Contraints, les constructeurs et leurs représentants locaux ont adhéré à la nouvelle stratégie que s’est donnée le gouvernement afin de sauvegarder leurs positions sur le deuxième marché africain de ventes automobiles.
Le ticket d’accès n’a pas été facile à obtenir, et il sera encore plus difficile à le garder, eu égard aux conditions contenues dans le cahier des charges du montage automobile, qui exige des constructeurs d’atteindre un taux d’intégration de 40% dans un délai de cinq ans, dans un pays où l’industrie automobile est embryonnaire. Mais l’obstacle n’est pas infranchissable.
Signaux contradictoires
« S’il y a une vraie volonté politique, nous avons besoin de cinq à dix ans pour développer une industrie automobile. Nous avons besoin de trois ans d’apprentissage dans le montage en SKD », explique un spécialiste dans l’industrie automobile. « Le délai donné par Yousfi est trop long. Dans 30 ans, la voiture sera complètement différente de celle que nous connaissons aujourd’hui », explique-t-il.
Pour créer une véritable industrie automobile, le gouvernement doit améliorer son attractivité vis-à-vis des investisseurs étrangers, afin d’attirer les équipementiers automobiles.
« La stratégie qui consiste à ouvrir le marché à toutes les marques n’est pas bonne. Les pays qui ont développé une industrie automobile ont commencé avec une ou deux marques. Parce que dans un marché atomisé entre plusieurs acteurs, cela n’est pas possible. Les équipementiers automobiles qui fabriquent des pièces automobiles pour les constructeurs ont besoin de volumes pour investir dans un pays.

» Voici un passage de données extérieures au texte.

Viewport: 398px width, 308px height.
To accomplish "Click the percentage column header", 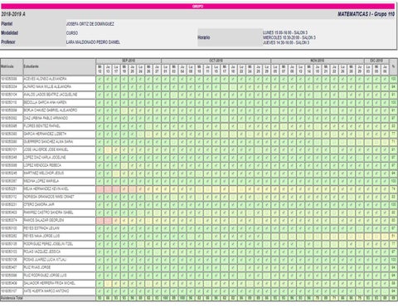I will point(393,66).
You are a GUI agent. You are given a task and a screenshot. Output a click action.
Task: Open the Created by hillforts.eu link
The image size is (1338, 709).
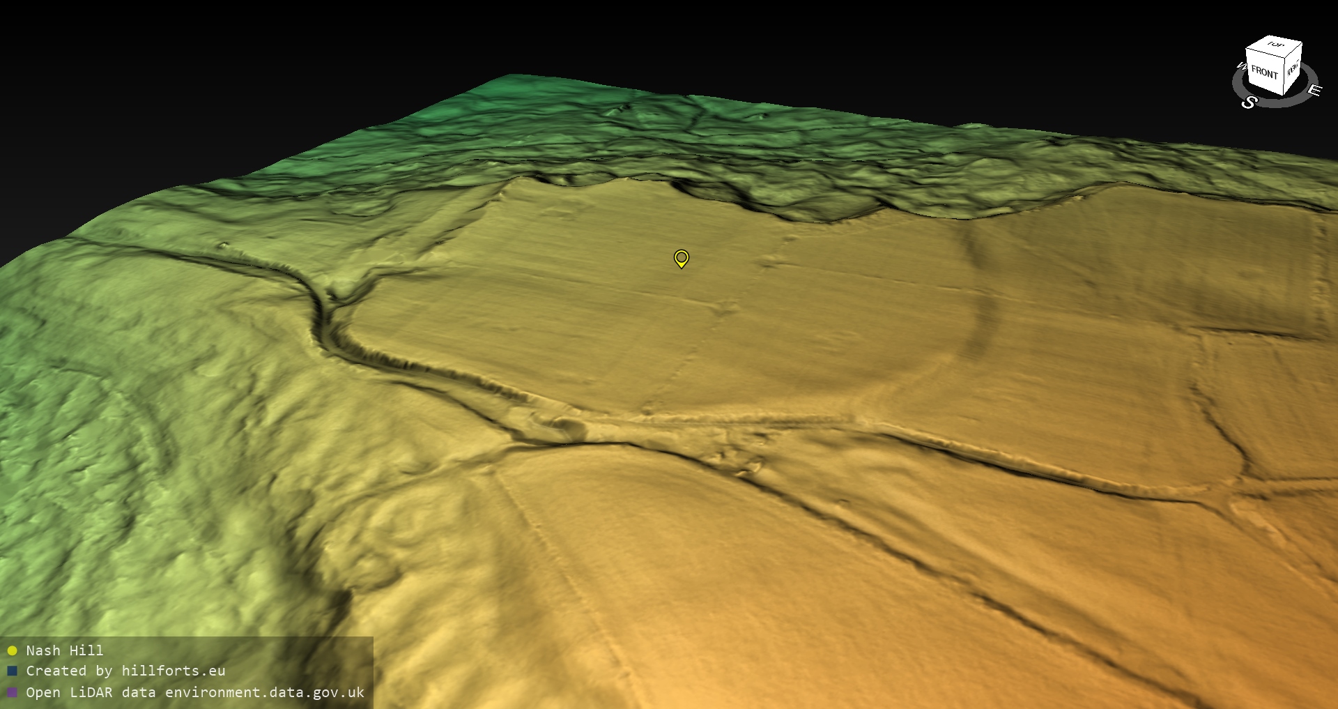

Aujourd’hui, les constructeurs s’occupent du moteur, de la boîte à vitesse et de la carrosserie. Le reste des composants d’un véhicule est fabriqué par des sous-traitants », insiste le même spécialiste.
Au lieu de les encourager, le gouvernement multiplie les signaux contradictoires aux opérateurs dans le domaine du montage automobile.

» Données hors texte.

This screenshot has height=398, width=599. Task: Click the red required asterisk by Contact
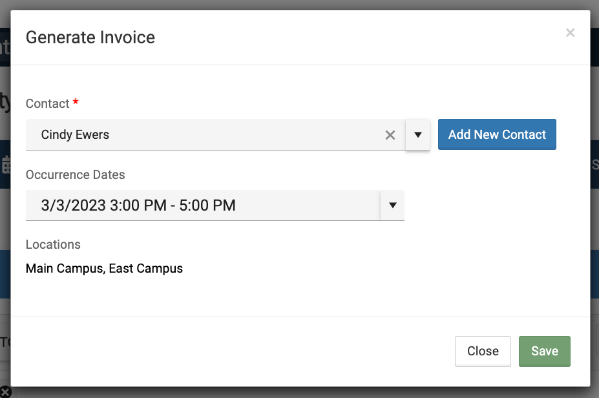tap(76, 103)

« Il y a quelques mois, il voulait instaurer la TVA sur les véhicules montés localement, un avantage qu’il avait lui-même accordé aux investisseurs. Et puis, il y a des tiraillements au sein du gouvernement sur le nombre de marques à autoriser à installer des usines de montage », déplore notre interlocuteur, qui pointe l’absence de vision de la part du gouvernement dans le domaine de l’automobile.